→ **WORK TO COMPLETE**
From the records beneath, determine how many lines contain "will" and report only that figure.
SUPPLIED DATA Block Start
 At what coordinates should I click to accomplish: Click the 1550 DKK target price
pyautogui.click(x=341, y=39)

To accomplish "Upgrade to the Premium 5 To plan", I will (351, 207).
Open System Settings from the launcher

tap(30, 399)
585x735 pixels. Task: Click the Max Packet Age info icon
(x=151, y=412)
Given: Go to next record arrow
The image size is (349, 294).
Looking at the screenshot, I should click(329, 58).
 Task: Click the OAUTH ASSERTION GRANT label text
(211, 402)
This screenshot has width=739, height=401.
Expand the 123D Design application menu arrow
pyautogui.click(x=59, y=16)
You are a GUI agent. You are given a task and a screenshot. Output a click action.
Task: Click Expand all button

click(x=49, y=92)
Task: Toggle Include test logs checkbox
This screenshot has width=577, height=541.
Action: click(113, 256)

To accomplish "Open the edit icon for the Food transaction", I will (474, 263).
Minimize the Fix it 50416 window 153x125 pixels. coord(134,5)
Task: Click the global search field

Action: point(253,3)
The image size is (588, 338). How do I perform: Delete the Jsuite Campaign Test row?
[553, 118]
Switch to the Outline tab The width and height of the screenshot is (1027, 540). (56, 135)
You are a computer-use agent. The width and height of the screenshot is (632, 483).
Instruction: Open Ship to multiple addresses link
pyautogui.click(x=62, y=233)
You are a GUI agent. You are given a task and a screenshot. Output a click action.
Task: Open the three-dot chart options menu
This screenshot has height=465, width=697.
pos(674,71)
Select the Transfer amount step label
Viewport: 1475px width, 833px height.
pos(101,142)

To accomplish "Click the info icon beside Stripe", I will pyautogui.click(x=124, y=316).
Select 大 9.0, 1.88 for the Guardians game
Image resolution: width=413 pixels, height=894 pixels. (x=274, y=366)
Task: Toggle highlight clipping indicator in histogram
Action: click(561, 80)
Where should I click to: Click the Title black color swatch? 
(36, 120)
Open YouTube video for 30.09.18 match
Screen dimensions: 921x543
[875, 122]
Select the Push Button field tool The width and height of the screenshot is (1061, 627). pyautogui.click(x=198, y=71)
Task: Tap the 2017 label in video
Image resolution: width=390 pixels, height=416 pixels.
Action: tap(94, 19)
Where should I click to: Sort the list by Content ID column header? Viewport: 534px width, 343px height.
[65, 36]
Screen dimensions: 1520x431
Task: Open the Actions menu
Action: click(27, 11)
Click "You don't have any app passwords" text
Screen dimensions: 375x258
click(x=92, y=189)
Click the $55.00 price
SUPPLIED DATA Block End
→ **ANSWER TO THE EXERCISE**
3